ОТВЕТЬТЕ НА ВОПРОСЫ ▸
[1] Ответьте на вопросы по фрагменту о Фрейде.
(a) Сколько лет было Зигмунду, когда Фрейды поселились в Вене?
(b) Кем много лет представлял себя юный Фрейд?
(c) В каком году в австрийском парламенте слушалось предложение о добавлении к закону о содомии?
[2] Продолжите фрагмент о Фрейде и положении евреев в Европе начала двадцатого века, начав сразу после его последнего предложения.

ФРАГМЕНТ ТЕКСТА ▸
++++++++++

Свобода и комплексы галута(4).
Фрейды поселились в Вене, когда Зигмунду было четыре года. Лет в двенадцать он услышал от отца историю о брошенной на землю шапке. Однажды, еще во Фрейбурге, Яков Фрейд, одев в честь субботы новую меховую шапку, вышел на улицу. Повстречавшийся католик сбил ее с головы Якова и грубо потребовал убраться с тротуара. Зигмунд спросил отца:
- А что ты сделал?
- Подобрал шапку и вышел на дорогу.
Разочарование негероическим поведением отца и приобщение к ущемленному национальному самосознанию юный Зигмунд, похоже, компенсировал фантазией. Много лет он представлял себя Ганнибалом, предводителем семитов-карфагенян. Его отец Гамилькар потребовал от сына клятвы мести Риму перед алтарем. В этой фантазии и упрек отцу, и бунт против «Рима» – истока европейского империализма, и попытка преодолеть ущербность национальной идентичности, отождествлением себя с несуществующим уже народом.
Ведь не представлял же он себя одним из Маккавеев – сыновей старого Маттатиягу, поднявшего в Иудее во втором веке до новой эры победоносное восстание против правителя Сирии Антиоха Эпифана. Хотя о Маккавеях юный Фрейд, надо полагать, знал не меньше, чем о войне Карфагена с Римом. Отзвук этой детской фантазии чувствуется в происшествии 1901 года.
Фрейд был на рыбалке со своими сыновьями – одиннадцатилетним Мартином, названным в честь Шарко (Jean-Martin Charcot, 1825 - 1893), и десятилетним Оливером, носившим свое имя в память о почитании Фрейдом в юности лорда-протектора Англии Кромвеля (Oliver Cromwell, 1599 – 1658). Возвращаясь, они повстречали компанию, попытавшуюся преградить дорогу «евреям-ворам». Разъяренный Фрейд поднял трость и пошел прямо на них. Выглядел он, видимо, столь решительным, что, нападавшие, умолкнув, расступились и дали им пройти.
* * *
Юридическое равенство евреев с другими народами, конечно же, не уничтожило копившиеся веками предрассудки, не избавило от оскорблений, неприязни и фактического ограничения прав. Но все же конец девятнадцатого – начало двадцатого веков было временем больших еврейских надежд.
Казалось, что успехи, образование, усвоенная культура христианской Европы наконец-то уравняют вчерашних изгоев с другими народами не только юридически. Расовая «теория» тогда еще не стала частью немецкого национального сознания. Хотя именно в те годы были заложены ее основы. Вильгельм Марр (Wilhelm Marr, 1819-1904) уже изобрел «антисемитизм», превратив миф о крови и почве в политический лозунг, Густав Стюарт Чемберлен (Houston Stewart Chamberlain, 1855-1927) издал двухтомный катехизис юдофобов – «Основы XIX века», а озлобленный неудачник Эуген Дюринг (Evgeniy Dyurinh, 1855-1927) излил на сотнях страниц свою ярость против евреев.
Выходило множество книг и статей о «неполноценности» евреев. А в австрийском парламенте в 1900 году слушалось предложение о добавлении к закону о содомии, запрещавшее евреям иметь половые сношения с христианами. Но все это казалось малозначимым, лишенным будущего. Ни один тогдашний еврей, даже в кошмарном сне, не мог увидеть черного жирного дыма, возносящегося к небу из труб крематориев.

++++++++++

ПРЕДОСТАВЛЕННЫЕ МАТЕРИАЛЫ ▸
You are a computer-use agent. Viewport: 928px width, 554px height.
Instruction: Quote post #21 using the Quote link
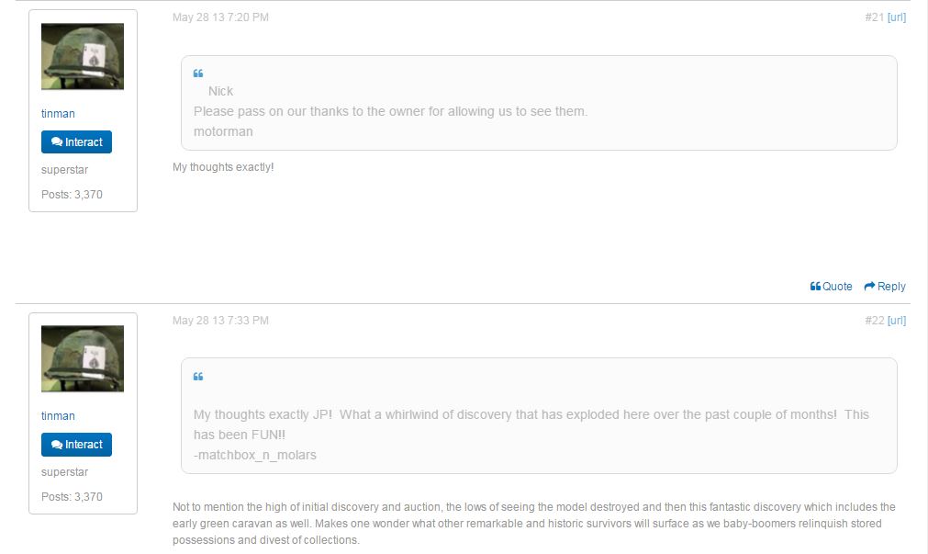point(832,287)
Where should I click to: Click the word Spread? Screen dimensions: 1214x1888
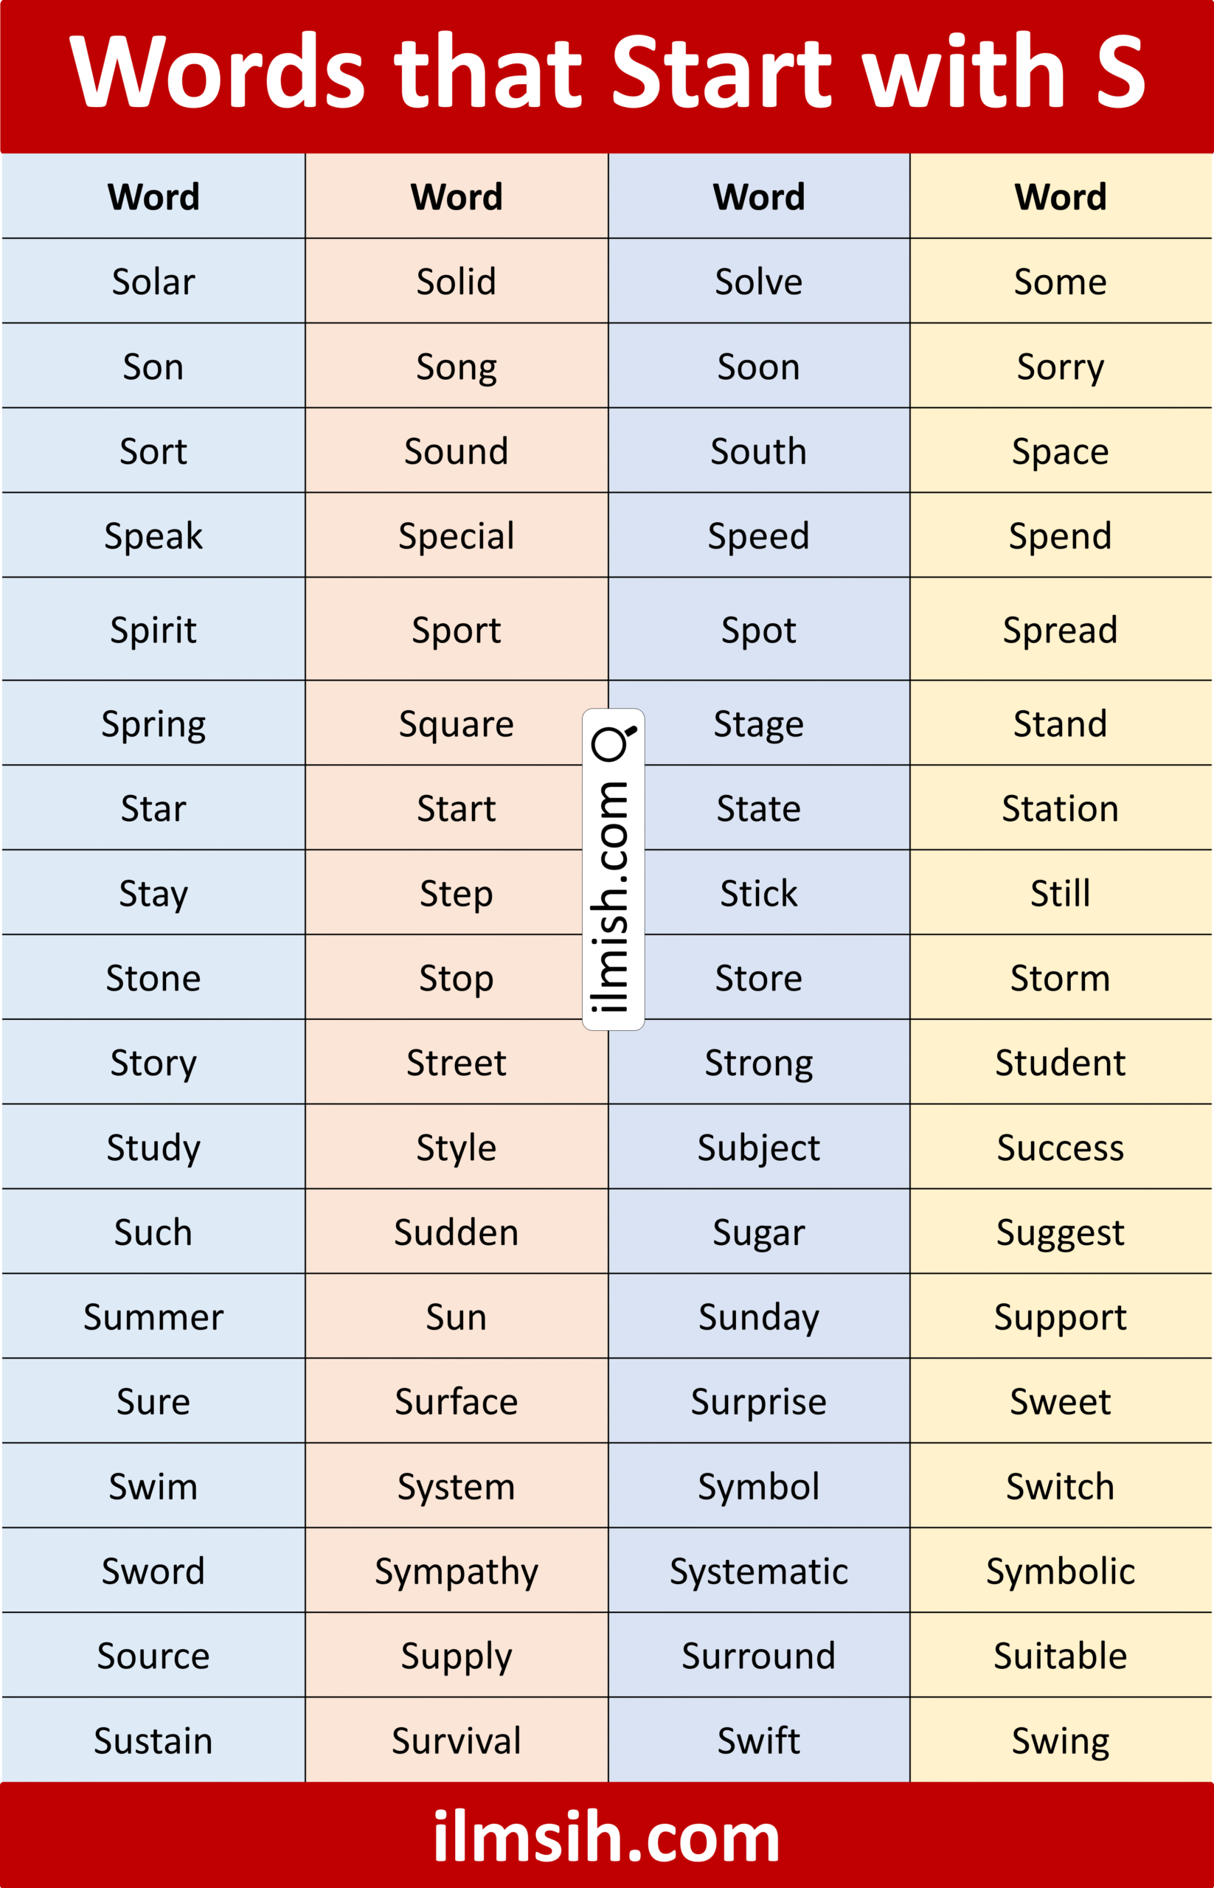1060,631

++++++++++

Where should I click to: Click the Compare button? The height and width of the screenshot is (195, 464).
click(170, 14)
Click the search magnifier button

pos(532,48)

++++++++++

ОТВЕТЫ К ЗАДАНИЯМ ▸
[1]
(a) Четыре года.
(b) Ганнибалом, предводителем семитов-карфагенян.
(c) В 1900 году.

[2]
* * *
Немецкоговорящие евреи поколения Фрейда воспитывались патриотами Германии. Австрия была в упадке и тяготела к Германской империи.
В августе 1870 года между Германией и Францией началась война. Переживания четырнадцатилетнего Зигмунда, следившего за отступлением французов, были весьма патриотичны. Он повесил в своей комнате карту и флажками отмечал продвижение немецких войск к Парижу. Поражение Франции, продемонстрировав Европе растущую мощь Германии, укрепило немецкое самосознание, поколебленное Наполеоновскими завоеваниями несколькими десятилетиями ранее. И по странной логике военных побед укрепило надежду венских евреев на свое светлое будущее в Великой Германии.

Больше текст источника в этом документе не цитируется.